[Collected data entries]
-- Opening Marker --

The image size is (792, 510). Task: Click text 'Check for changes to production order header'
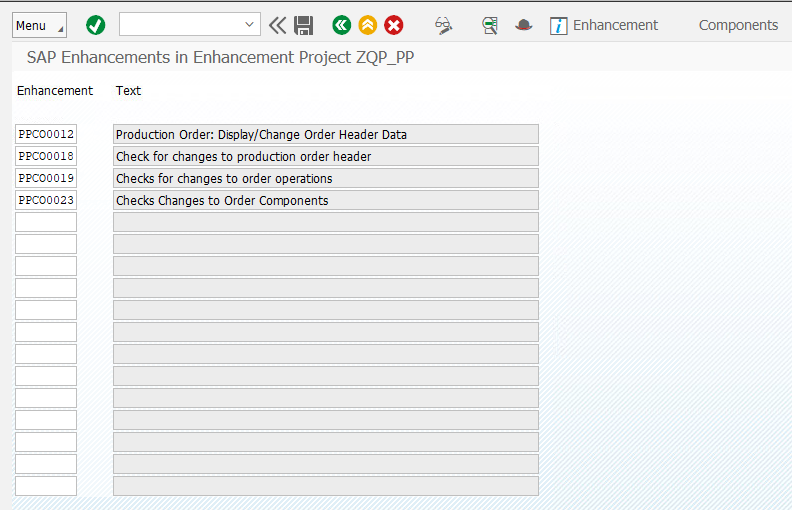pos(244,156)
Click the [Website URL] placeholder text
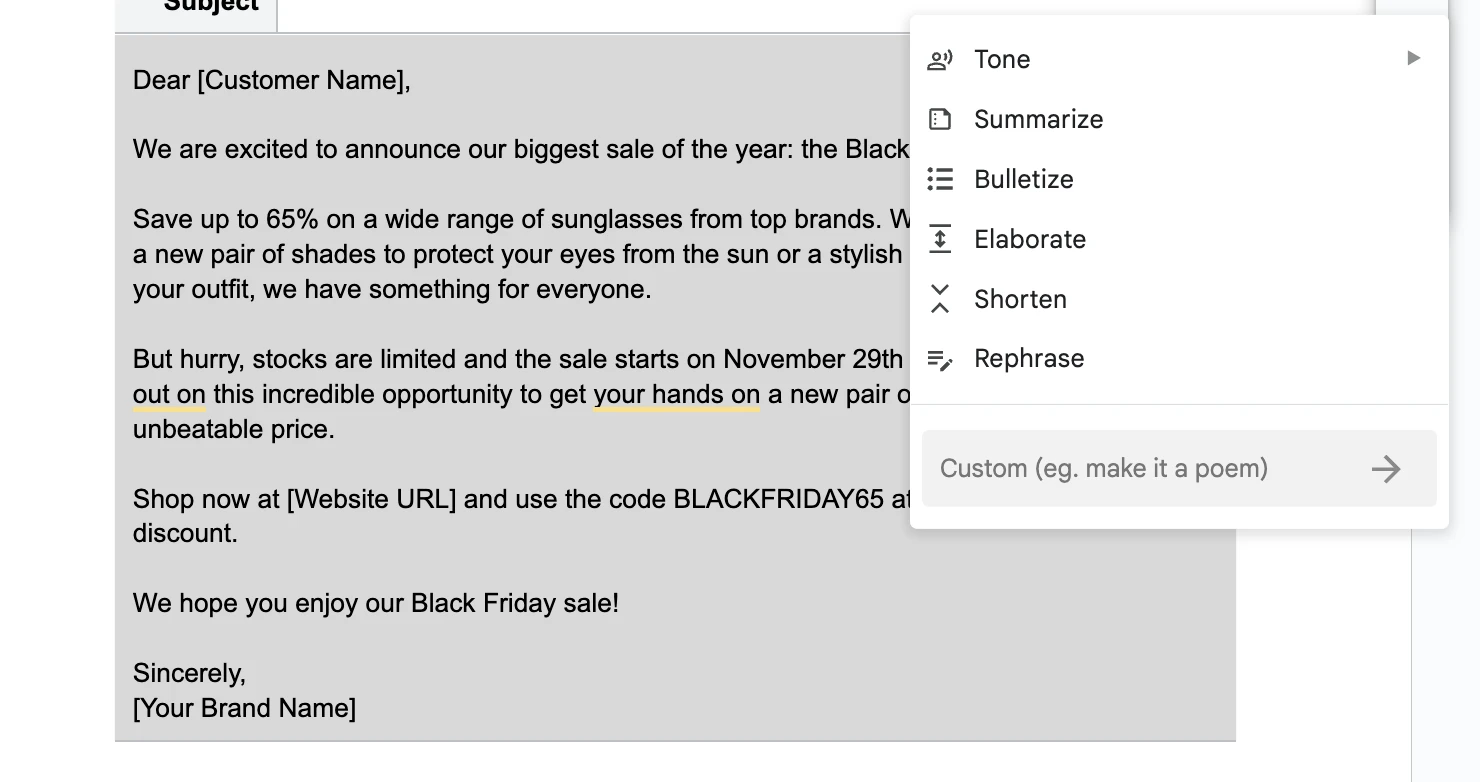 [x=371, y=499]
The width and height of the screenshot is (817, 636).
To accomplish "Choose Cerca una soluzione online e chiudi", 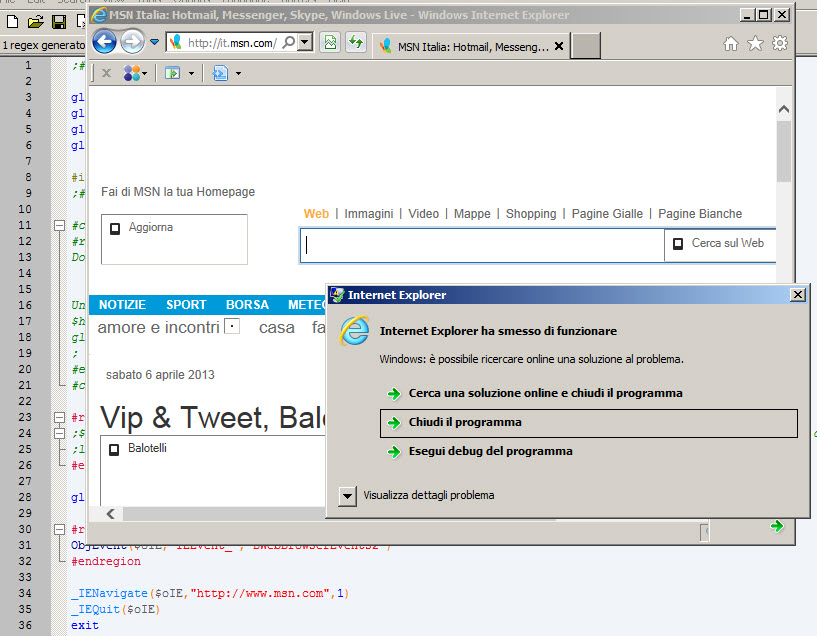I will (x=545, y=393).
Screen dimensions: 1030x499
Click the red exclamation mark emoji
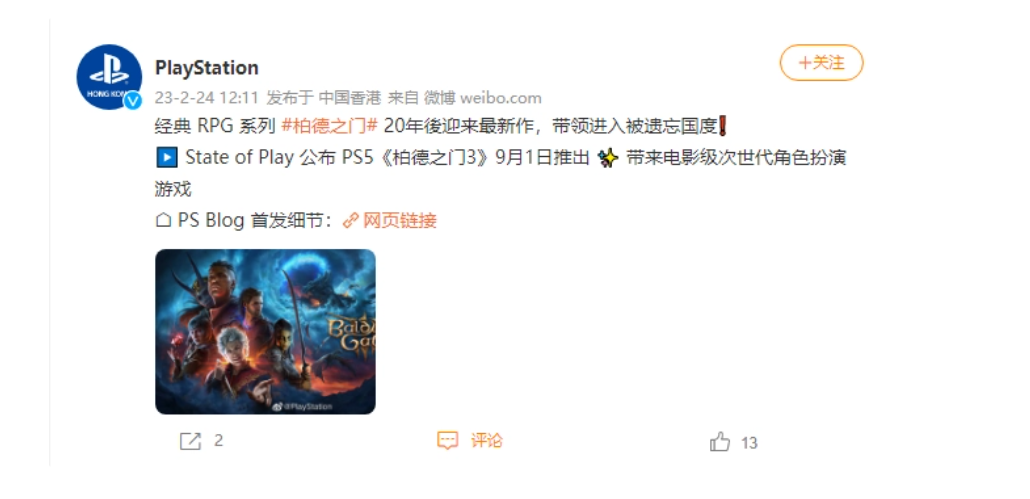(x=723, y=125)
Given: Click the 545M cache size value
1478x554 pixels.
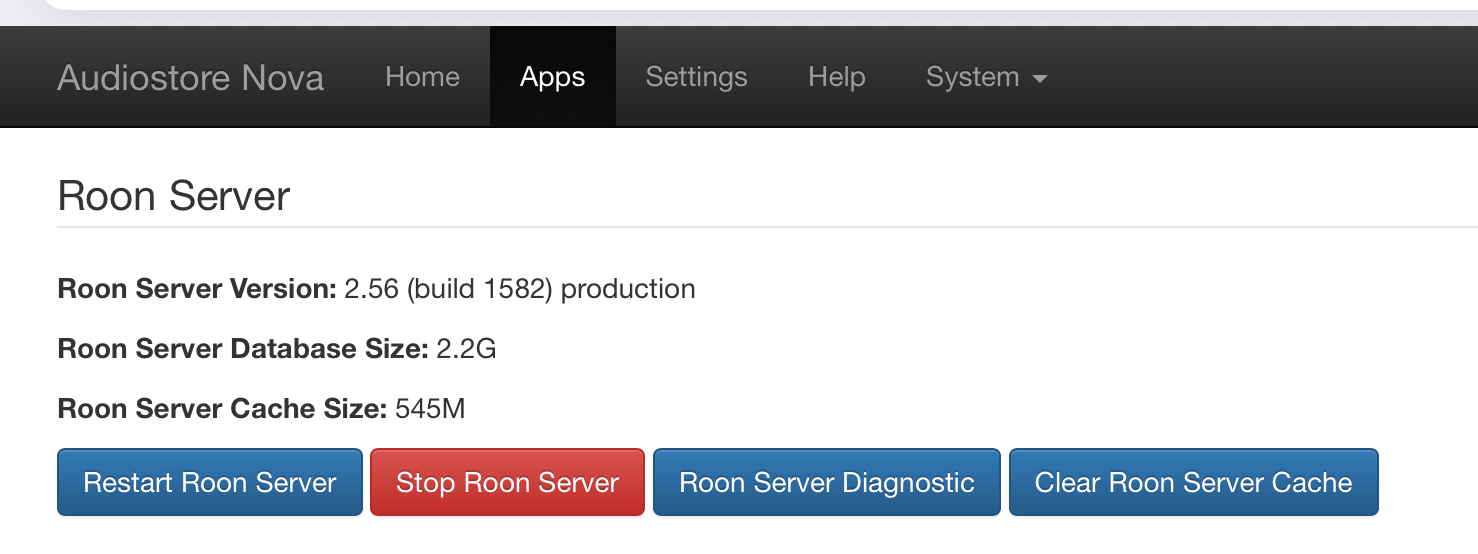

-- Closing Marker --

* _Problem description_: The line with "Given: Click the 545M cache size value" and each line after it, through the final line of the data, are to be duplicated exactly, with pictures left out and nothing more included.

* _Answer box_:
Given: Click the 545M cache size value
1478x554 pixels.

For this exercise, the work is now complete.